Begin

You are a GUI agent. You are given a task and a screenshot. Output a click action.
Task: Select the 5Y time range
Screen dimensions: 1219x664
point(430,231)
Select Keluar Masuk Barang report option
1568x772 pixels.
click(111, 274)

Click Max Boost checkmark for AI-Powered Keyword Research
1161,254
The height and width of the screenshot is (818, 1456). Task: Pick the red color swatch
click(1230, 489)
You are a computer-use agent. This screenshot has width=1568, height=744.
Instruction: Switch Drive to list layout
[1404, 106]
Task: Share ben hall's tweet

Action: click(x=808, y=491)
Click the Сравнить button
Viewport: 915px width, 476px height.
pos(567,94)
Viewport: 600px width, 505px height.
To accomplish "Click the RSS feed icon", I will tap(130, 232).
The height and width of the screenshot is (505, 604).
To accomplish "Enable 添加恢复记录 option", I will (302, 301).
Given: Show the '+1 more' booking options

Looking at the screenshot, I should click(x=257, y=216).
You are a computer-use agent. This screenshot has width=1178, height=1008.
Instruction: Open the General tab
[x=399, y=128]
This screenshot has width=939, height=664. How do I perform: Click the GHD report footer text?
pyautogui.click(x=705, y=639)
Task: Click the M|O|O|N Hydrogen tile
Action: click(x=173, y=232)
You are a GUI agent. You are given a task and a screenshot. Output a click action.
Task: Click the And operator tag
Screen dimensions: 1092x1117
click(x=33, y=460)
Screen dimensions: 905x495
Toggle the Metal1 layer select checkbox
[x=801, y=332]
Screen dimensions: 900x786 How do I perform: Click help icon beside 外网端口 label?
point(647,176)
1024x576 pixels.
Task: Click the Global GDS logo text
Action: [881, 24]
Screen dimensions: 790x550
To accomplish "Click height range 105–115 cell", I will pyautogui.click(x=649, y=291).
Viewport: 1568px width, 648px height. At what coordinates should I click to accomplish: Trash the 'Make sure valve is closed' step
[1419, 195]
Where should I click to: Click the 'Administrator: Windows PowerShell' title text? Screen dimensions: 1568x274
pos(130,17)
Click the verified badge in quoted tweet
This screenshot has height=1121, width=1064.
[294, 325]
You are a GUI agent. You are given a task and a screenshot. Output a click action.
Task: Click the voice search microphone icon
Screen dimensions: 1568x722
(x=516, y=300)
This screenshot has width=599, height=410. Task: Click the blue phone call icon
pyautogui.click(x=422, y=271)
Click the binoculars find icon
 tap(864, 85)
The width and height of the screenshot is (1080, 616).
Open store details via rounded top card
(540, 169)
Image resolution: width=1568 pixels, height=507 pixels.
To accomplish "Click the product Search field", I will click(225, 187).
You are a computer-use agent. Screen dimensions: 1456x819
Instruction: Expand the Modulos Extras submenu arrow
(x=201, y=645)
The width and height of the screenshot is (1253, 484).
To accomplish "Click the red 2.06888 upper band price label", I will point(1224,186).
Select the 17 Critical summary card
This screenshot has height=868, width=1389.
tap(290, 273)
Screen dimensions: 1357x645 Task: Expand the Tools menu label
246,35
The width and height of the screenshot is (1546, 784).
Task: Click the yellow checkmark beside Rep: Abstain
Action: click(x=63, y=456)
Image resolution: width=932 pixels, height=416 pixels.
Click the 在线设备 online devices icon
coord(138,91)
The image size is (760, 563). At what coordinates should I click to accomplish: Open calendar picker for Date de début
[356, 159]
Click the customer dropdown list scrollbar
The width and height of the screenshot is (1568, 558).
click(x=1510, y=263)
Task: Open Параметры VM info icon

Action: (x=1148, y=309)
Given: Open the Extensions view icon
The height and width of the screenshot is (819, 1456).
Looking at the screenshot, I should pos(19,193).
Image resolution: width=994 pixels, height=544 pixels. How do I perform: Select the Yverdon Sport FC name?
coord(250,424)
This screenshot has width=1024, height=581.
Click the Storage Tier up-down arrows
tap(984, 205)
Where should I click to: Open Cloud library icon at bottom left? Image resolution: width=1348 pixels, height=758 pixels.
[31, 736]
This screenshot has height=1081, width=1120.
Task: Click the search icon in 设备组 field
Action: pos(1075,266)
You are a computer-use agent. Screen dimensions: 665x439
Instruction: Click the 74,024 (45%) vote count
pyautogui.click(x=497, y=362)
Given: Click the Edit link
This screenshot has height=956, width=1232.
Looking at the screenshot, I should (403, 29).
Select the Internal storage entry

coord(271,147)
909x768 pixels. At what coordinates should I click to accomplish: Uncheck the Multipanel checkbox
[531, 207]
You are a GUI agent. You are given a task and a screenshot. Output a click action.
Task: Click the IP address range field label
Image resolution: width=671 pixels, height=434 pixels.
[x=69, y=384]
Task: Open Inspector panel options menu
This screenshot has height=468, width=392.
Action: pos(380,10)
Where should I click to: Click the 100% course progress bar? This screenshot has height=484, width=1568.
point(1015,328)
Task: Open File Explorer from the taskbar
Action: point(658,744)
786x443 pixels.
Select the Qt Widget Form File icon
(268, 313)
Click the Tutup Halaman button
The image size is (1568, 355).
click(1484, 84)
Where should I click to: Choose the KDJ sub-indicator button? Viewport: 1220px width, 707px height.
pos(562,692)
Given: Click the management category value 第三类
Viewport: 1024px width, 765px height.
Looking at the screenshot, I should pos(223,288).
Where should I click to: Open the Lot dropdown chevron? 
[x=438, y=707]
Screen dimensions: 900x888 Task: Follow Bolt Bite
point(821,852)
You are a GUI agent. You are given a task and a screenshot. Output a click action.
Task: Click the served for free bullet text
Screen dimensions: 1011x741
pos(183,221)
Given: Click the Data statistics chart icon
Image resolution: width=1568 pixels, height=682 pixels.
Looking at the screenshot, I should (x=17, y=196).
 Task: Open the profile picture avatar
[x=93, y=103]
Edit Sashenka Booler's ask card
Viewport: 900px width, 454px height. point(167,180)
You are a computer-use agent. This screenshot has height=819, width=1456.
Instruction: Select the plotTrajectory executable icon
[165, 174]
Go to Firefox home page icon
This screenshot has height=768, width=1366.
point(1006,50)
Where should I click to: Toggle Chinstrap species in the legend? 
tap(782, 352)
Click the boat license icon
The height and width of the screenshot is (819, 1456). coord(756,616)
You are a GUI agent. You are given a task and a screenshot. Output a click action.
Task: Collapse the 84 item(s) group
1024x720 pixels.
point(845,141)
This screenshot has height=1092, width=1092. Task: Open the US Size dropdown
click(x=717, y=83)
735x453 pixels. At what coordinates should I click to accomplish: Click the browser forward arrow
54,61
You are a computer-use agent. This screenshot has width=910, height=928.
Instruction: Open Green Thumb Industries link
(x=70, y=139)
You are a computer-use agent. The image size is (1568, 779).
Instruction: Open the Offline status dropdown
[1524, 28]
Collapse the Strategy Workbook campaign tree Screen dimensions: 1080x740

End

* _Given instruction_:
State how many lines of the records above contain the string "checkbox", replying with the number alone.

* _Exercise response_:
2